Schools minister Catherine McKinnell MP kicked this new phase off on 1 July at the Commons education select committee. She refused to promise that the framework of legal rights and entitlements that provide families with a vital roadmap of what should be happening will be retained. Her new word was ‘effective’ – ‘effective provision’ would not be removed.

‘We’re not looking to change existing provision that is working [emphasis added] for children. But obviously that’s not a 100% guarantee of continuity.’

Pick a news outlet in the past week and you will likely find DfE’s attempts to roll the pitch being called out – on the front page of the Guardian, Times and Telegraph, the Today Programme, LBC, ITV News and BBC Newsnight.

The ministerial advocacy crutch is that ‘the system is broken’ – typified as ‘lose, lose, lose’ for all parties and that families ‘shouldn’t have to fight’.

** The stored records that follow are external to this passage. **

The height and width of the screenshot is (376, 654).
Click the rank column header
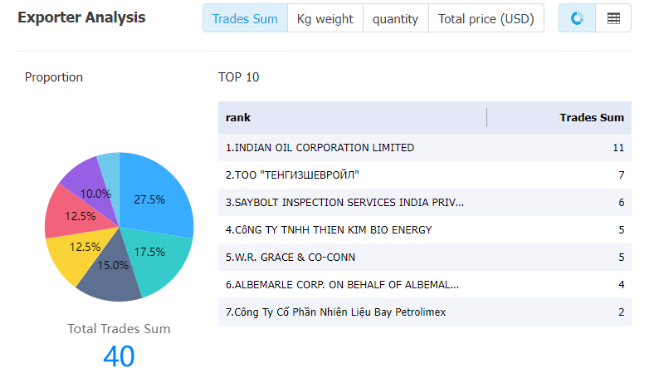(x=238, y=118)
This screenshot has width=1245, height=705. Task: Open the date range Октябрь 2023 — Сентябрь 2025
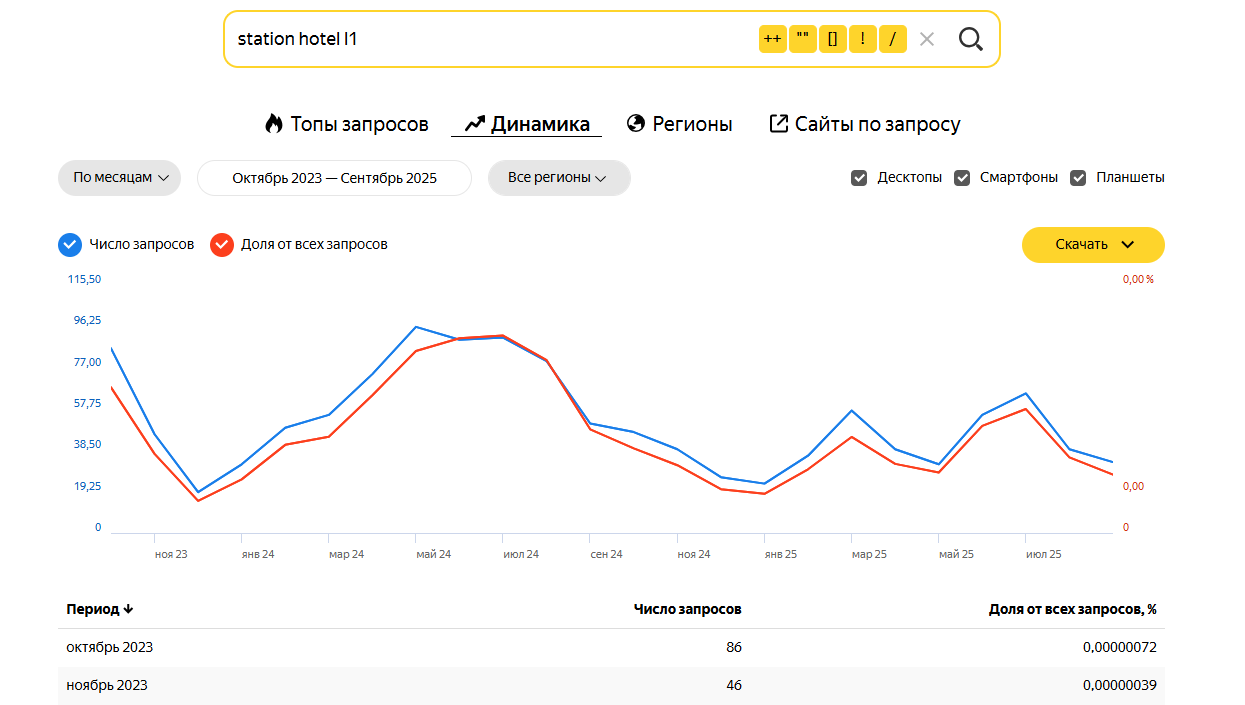tap(334, 178)
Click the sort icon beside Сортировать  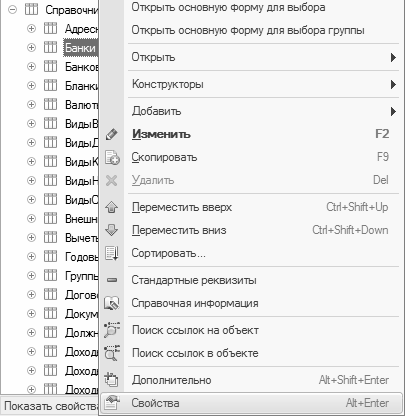click(112, 253)
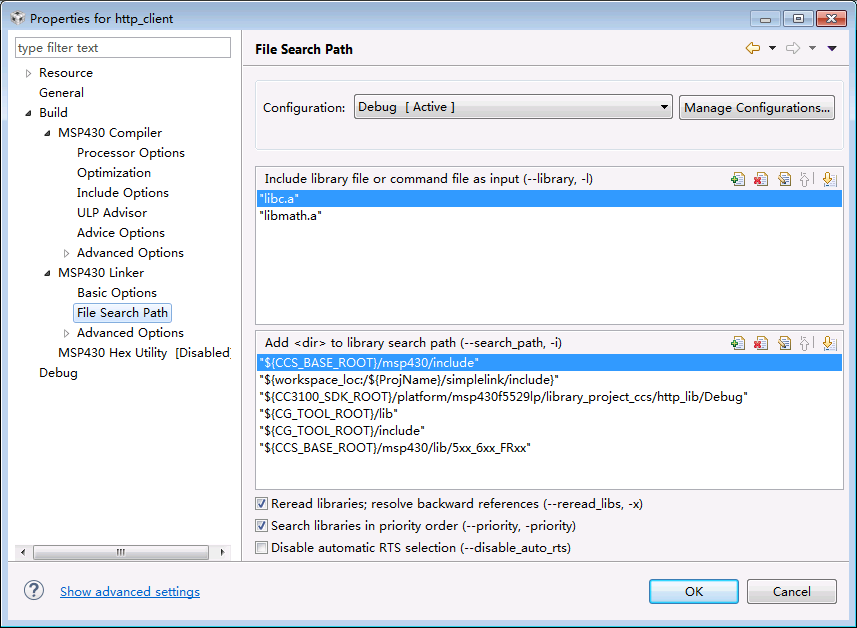
Task: Open help with the question mark icon
Action: coord(35,591)
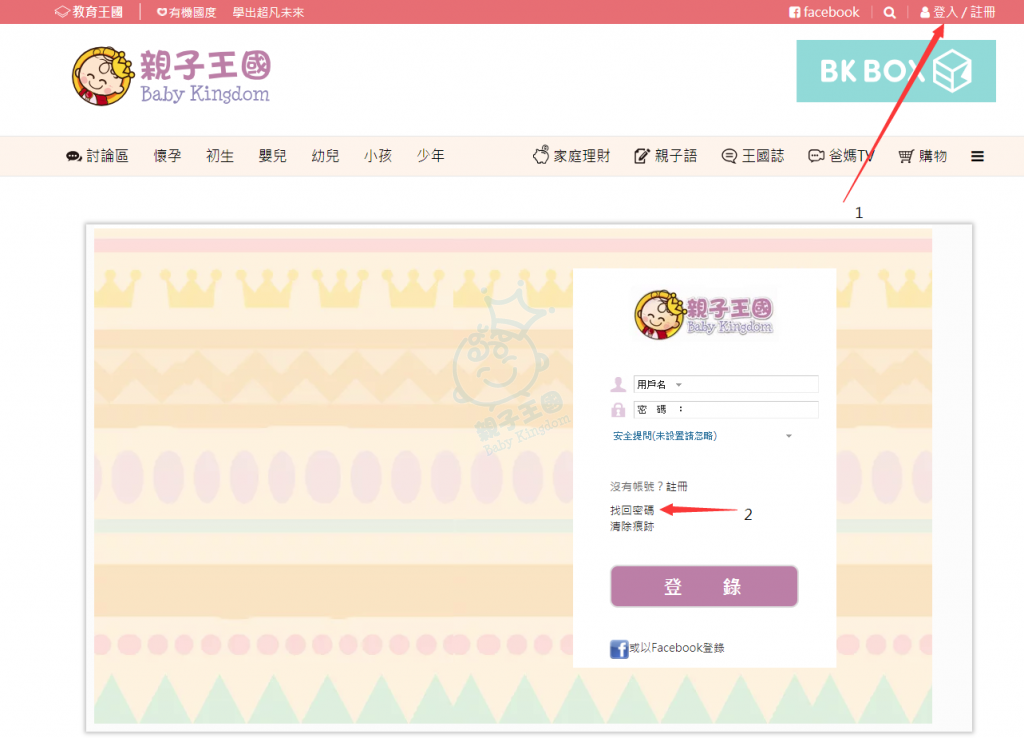The height and width of the screenshot is (738, 1024).
Task: Click the BK BOX banner
Action: point(896,71)

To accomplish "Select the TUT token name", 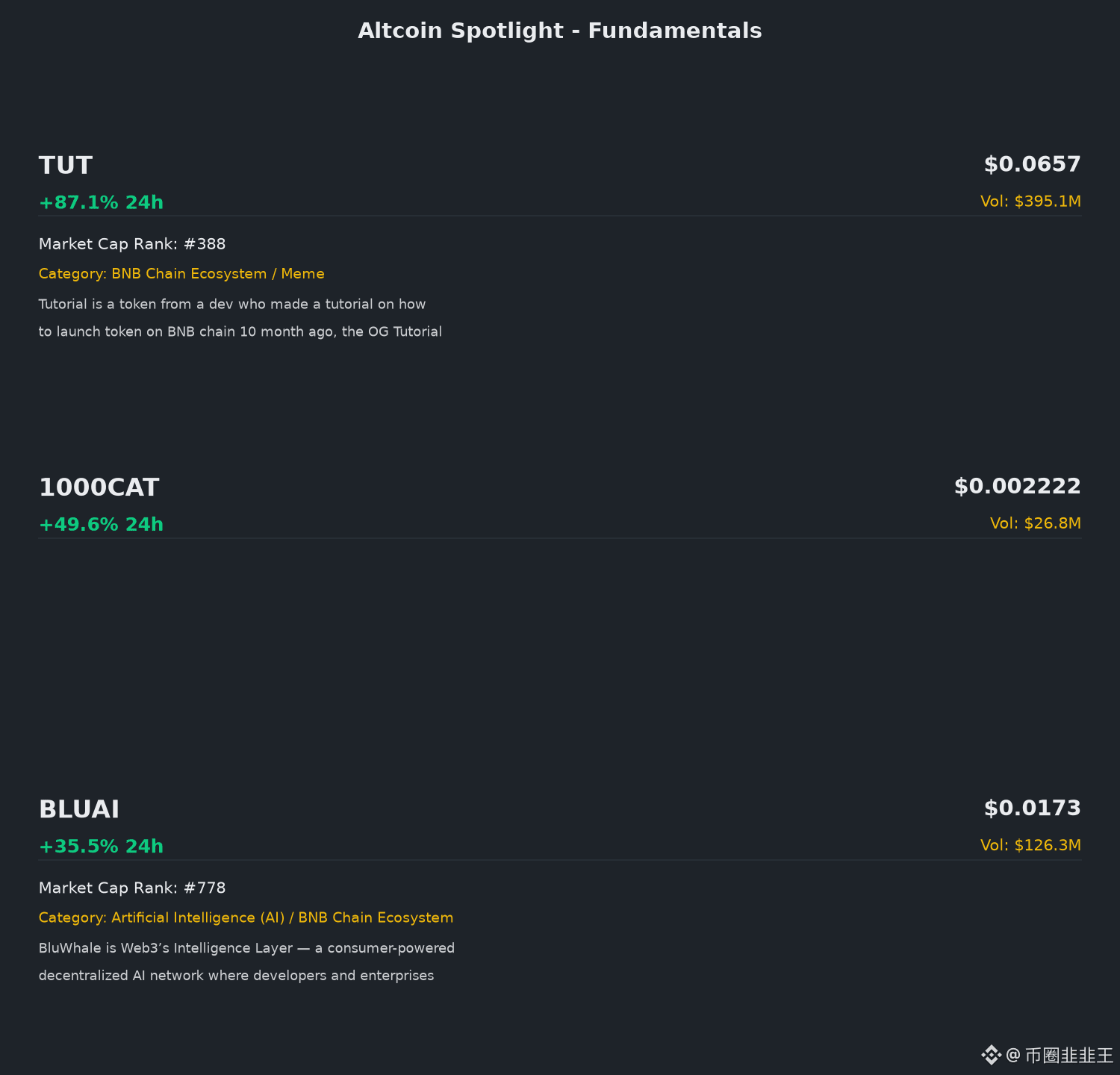I will point(66,165).
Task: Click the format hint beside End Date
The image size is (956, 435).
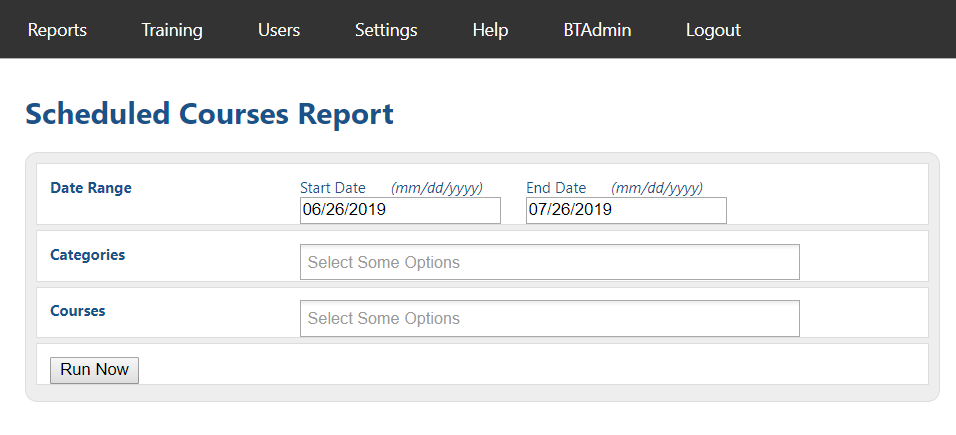Action: tap(657, 188)

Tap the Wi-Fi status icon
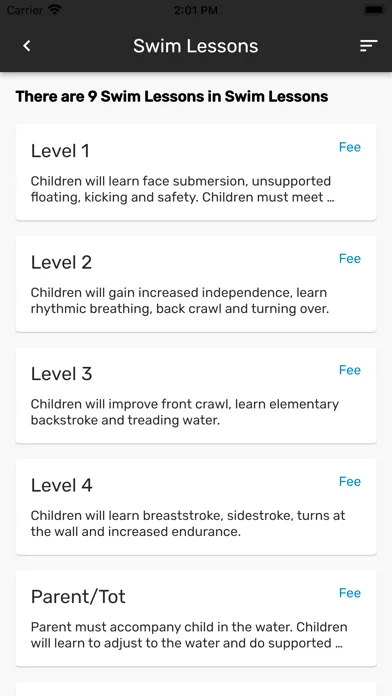(55, 10)
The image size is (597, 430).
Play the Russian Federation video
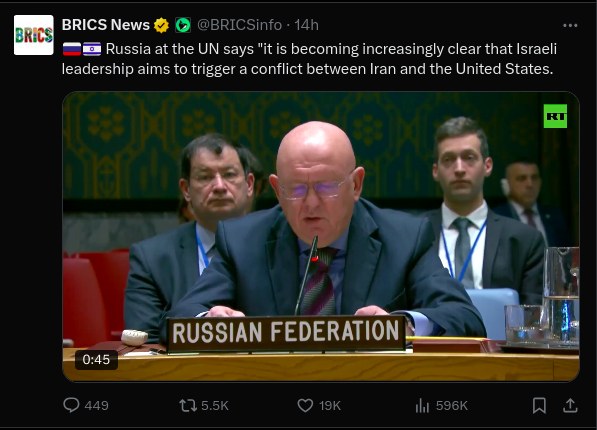[x=321, y=237]

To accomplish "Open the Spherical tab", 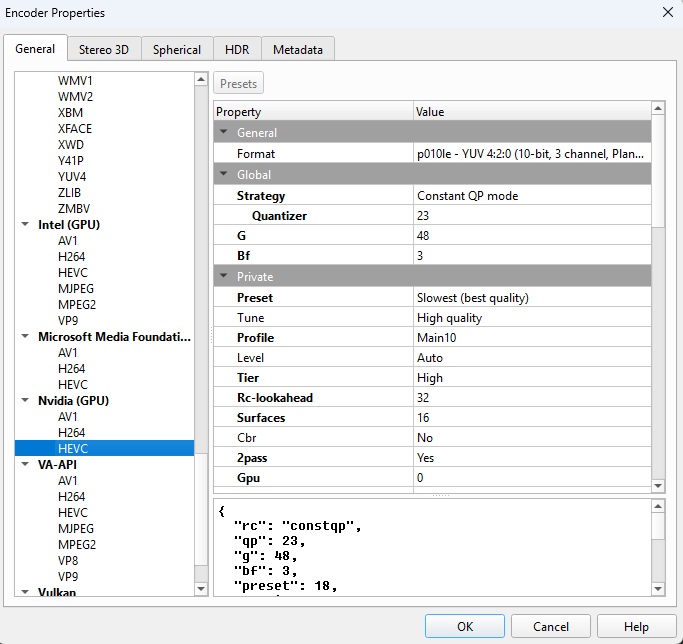I will click(177, 49).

Completely absent from all government narrative on SEND is any mention of local authorities. Which is odd, given the sustained and apparently successful efforts of the Local Government Association to turn ministerial heads to the idea that EHCPs and children and young people’s rights have created councils’ financial crises.

'Time after time, local authorities make decisions on their own policy and not the law.… rather than looking at local authorities’ decision-making, ministers are completely quiet on this and just choose to blame disabled children for having needs'

Hayley Mason-Seager, SEN Legal

The Gazette canvassed leading solicitors who advise families for their views.

Polly Sweeney, partner at Rook Irwin Sweeney, said: ‘The narrative that is being presented of parents with sharp elbows trying to get more for their child than they need could not be further from the truth.’ Most clients, says Sweeney, ‘come to me in a state of desperation, having already been repeatedly failed by the system’. Frequently, their children will have been out of school for significant periods because the support they need to attend mainstream school, such as therapy or 1:1 support, has not been provided.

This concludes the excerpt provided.